Edward Kim, MD: I was pleasantly surprised that the FDA took the LEGACY study and approved the use of the glass microspheres for treatment of HCC. It’s the only therapy and interventional radiology that we have that has an on-label indication for treating HCC. It includes BCLC-A and BCLC-C; it excludes patients with vascular invasion extrahepatic spread.What it leaves is patients with an ECOG performance status of 1, which qualifies them for the advanced category. What it really does is, it takes the radiation segmentectomy, which is what we’re doing with radioembolization; it’s a surgical principle when surgeons do anatomic resection, so wedge resections. They remove that portion of the liver. This is focused on solitary HCC up to 8 cm in size. It had 88% objective response, 84% complete response rates. We’ve been using it for quite a while, but the on-label indication with the FDA helps practices around the country to treat these lesions either as a bridge to transplantation due to the longer wait times now instituted with the acuity circles, or as a curative intent therapy for unresectable patients. As Mark had mentioned, only 20% qualify for a curative resection. This gives the option for patients who have portal hypertension, low platelets, etc, to have potentially a curative intent procedure. We know that many lesions are beyond the ablation criteria of about 3 cm in size for curative intent, and so larger lesions can also now be treated with that type of mindset.
Tanios S. Bekaii-Saab, MD, FACP: We should have a quick word about how things have evolved in terms of planning and directing.
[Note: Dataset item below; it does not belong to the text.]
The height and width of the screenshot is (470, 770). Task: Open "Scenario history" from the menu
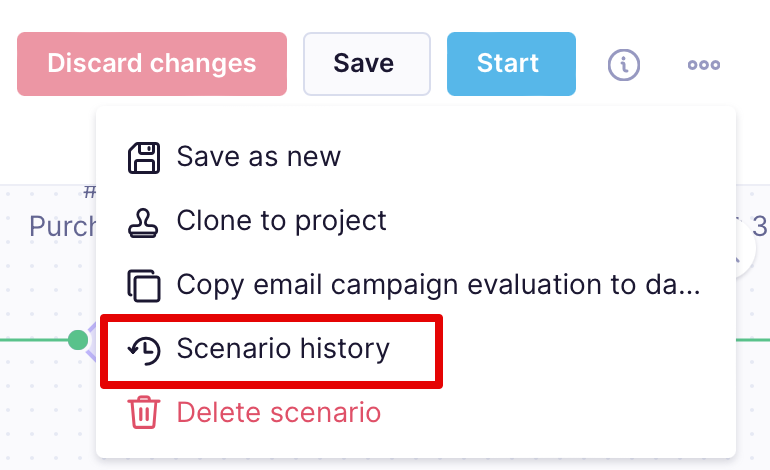click(282, 349)
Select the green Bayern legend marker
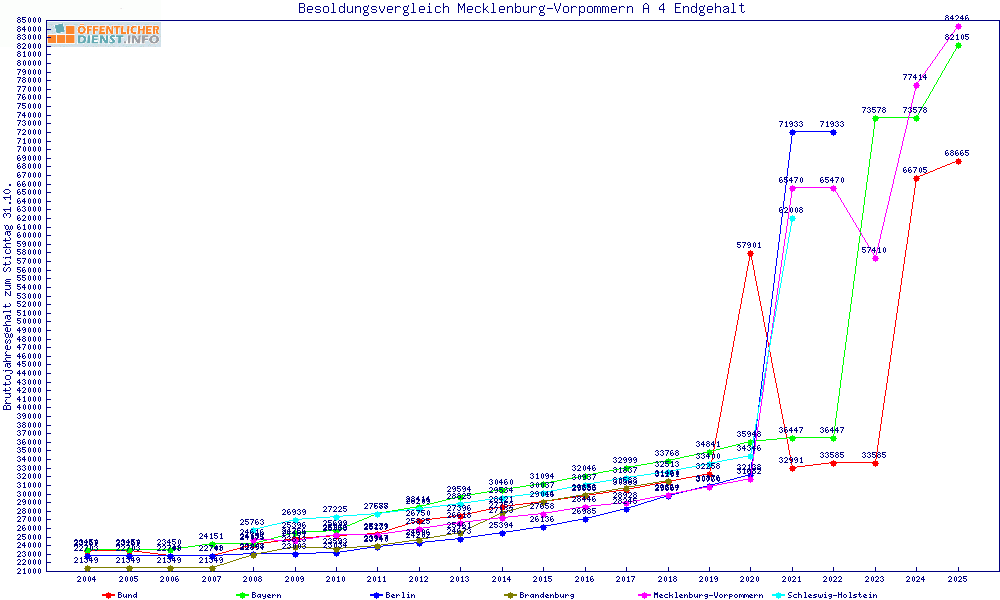Image resolution: width=1000 pixels, height=600 pixels. (242, 595)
There is a more directed approach with TheraSphere because the history of Y-90 [yttrium-90 radioembolization] hasn’t always been as focused and directed. It appears that we’re focusing more on these segmental or lobar foci. That’s an important message to bring, that this is a changing modality. The microspheres or the spheres themselves haven’t changed much, but how we use it in today’s world has changed and probably made it more effective and safer.
Edward Kim, MD: You sound like you were an interventional radiologist in your past life. It has been an iterative process, I would say over the last decade, where initially the radioisotopes were delivered in a lobar fashion. Potentially you had higher rates of nontarget damage that would accelerate fibrosis in the liver, especially in the nontumoral parenchyma. It’s changed in our techniques in the last several years to try to self-select just the tumor and the surrounding parenchyma, creating a margin so that you spare background parenchyma. This was shown in the LEGACY study as well, with a 5.6% SAE [serious adverse event rate]. It was shown to be quite safe, despite injecting high radiation doses, which is just internal radiation. It’s embedded into the spheres, and so wherever those spheres deposit, that’s where the radiation is. The radiation radius is only about 3 mm in range. Wherever it’s deposited, that’s where the radiation stays. It doesn’t travel outside of that, you don’t get huge rays of radiation that damage collateral surrounding the area, but wherever that’s deposited, that’s where the radiation is. That leads to safer procedures and also less nontarget damage, and it’s more focused on the target too.
Tanios S. Bekaii-Saab, MD, FACP: This is exciting and certainly moving us forward.